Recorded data
________________________________________

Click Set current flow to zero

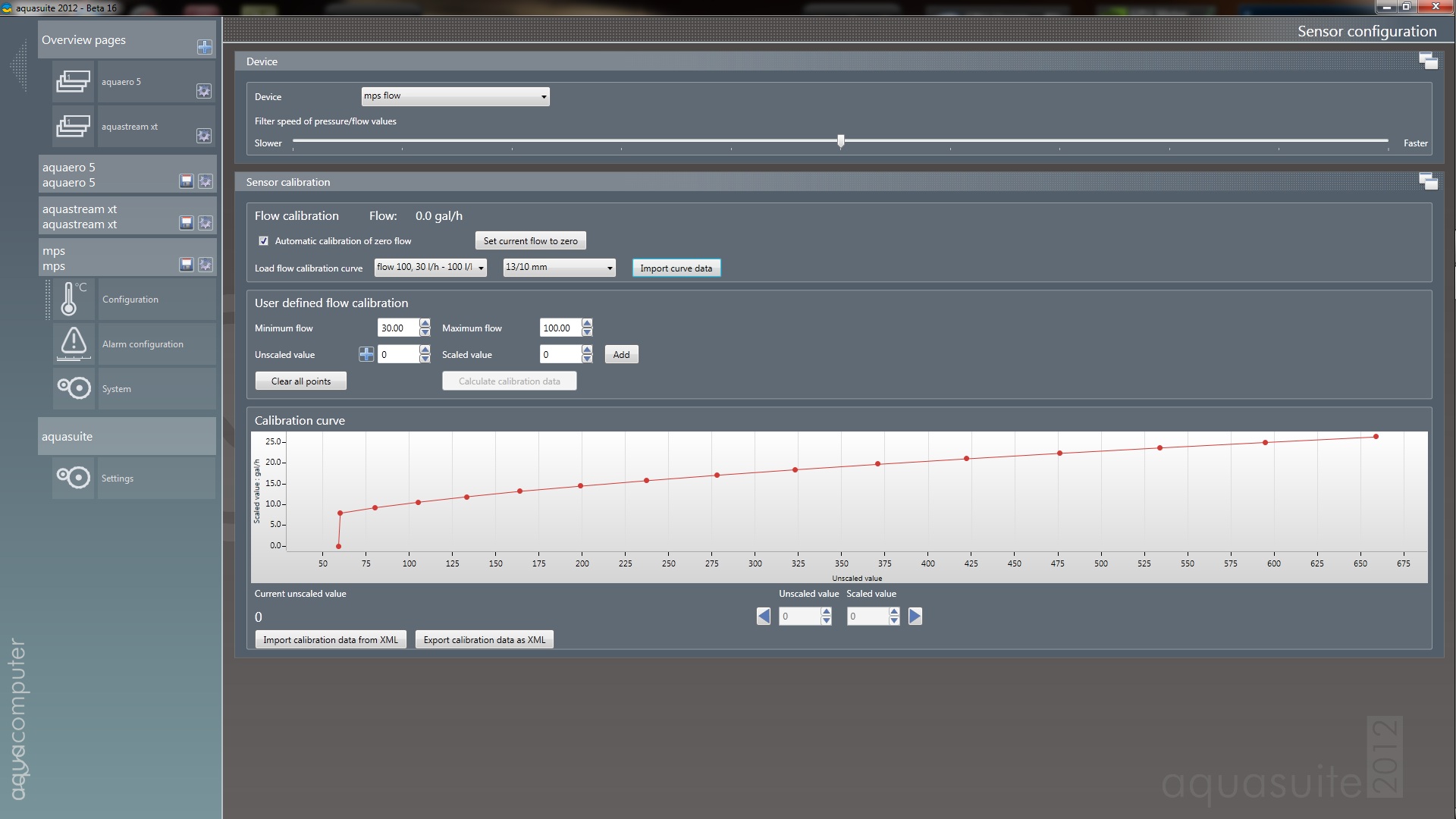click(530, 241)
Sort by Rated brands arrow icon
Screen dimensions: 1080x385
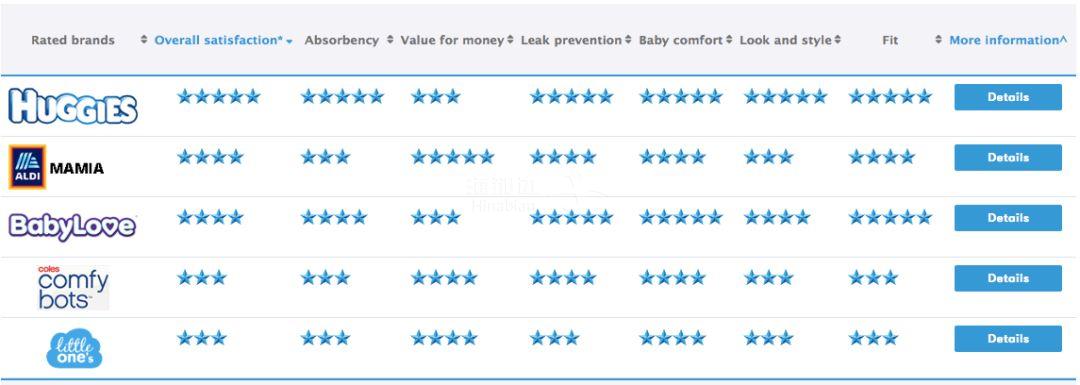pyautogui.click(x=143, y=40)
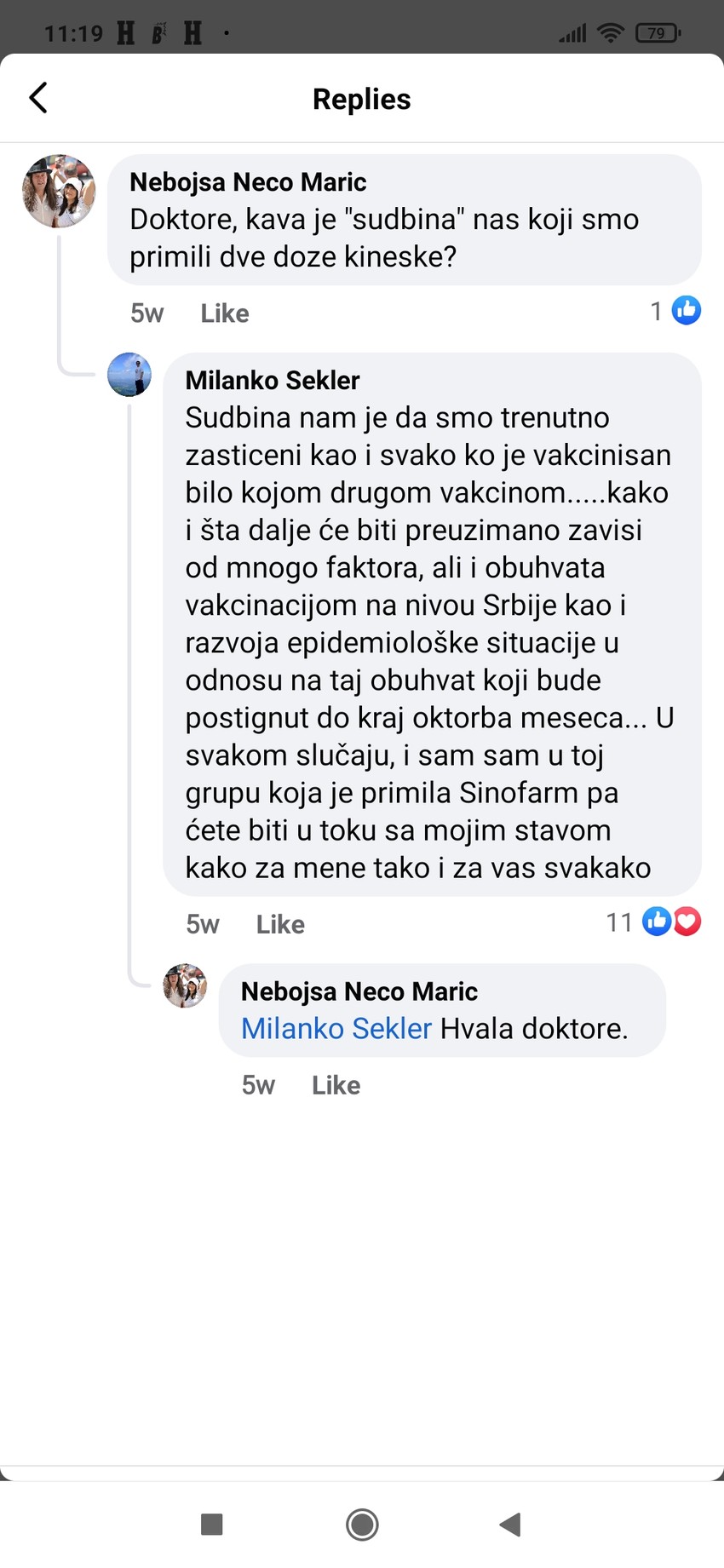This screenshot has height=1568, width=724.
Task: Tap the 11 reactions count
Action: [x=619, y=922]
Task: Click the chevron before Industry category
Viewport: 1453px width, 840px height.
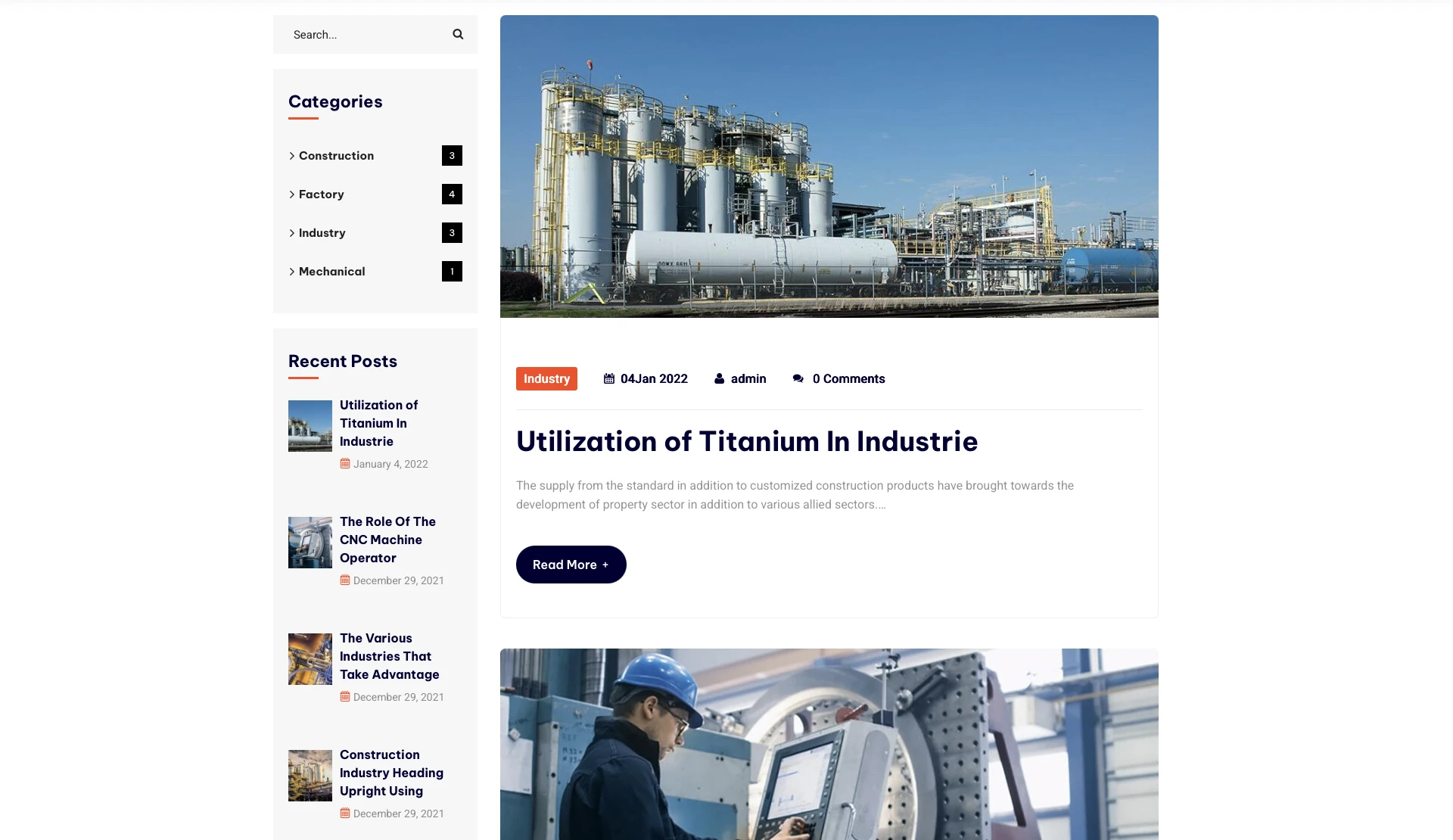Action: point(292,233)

________________________________________

**WHAT YOU NEED TO DO:** Rewrite all of the items, replacing "Viewport" with "Window" and keeping everything else the same. Omit the pictures.

**ANSWER TO THE TASK:**
Click Set current flow to zero

click(530, 241)
Sort by Rated brands arrow icon
Screen dimensions: 1080x385
pyautogui.click(x=143, y=40)
This screenshot has height=1568, width=724.
Task: Tap the 11 reactions count
Action: [x=619, y=922]
Task: Click the chevron before Industry category
Window: 1453px width, 840px height.
Action: point(292,233)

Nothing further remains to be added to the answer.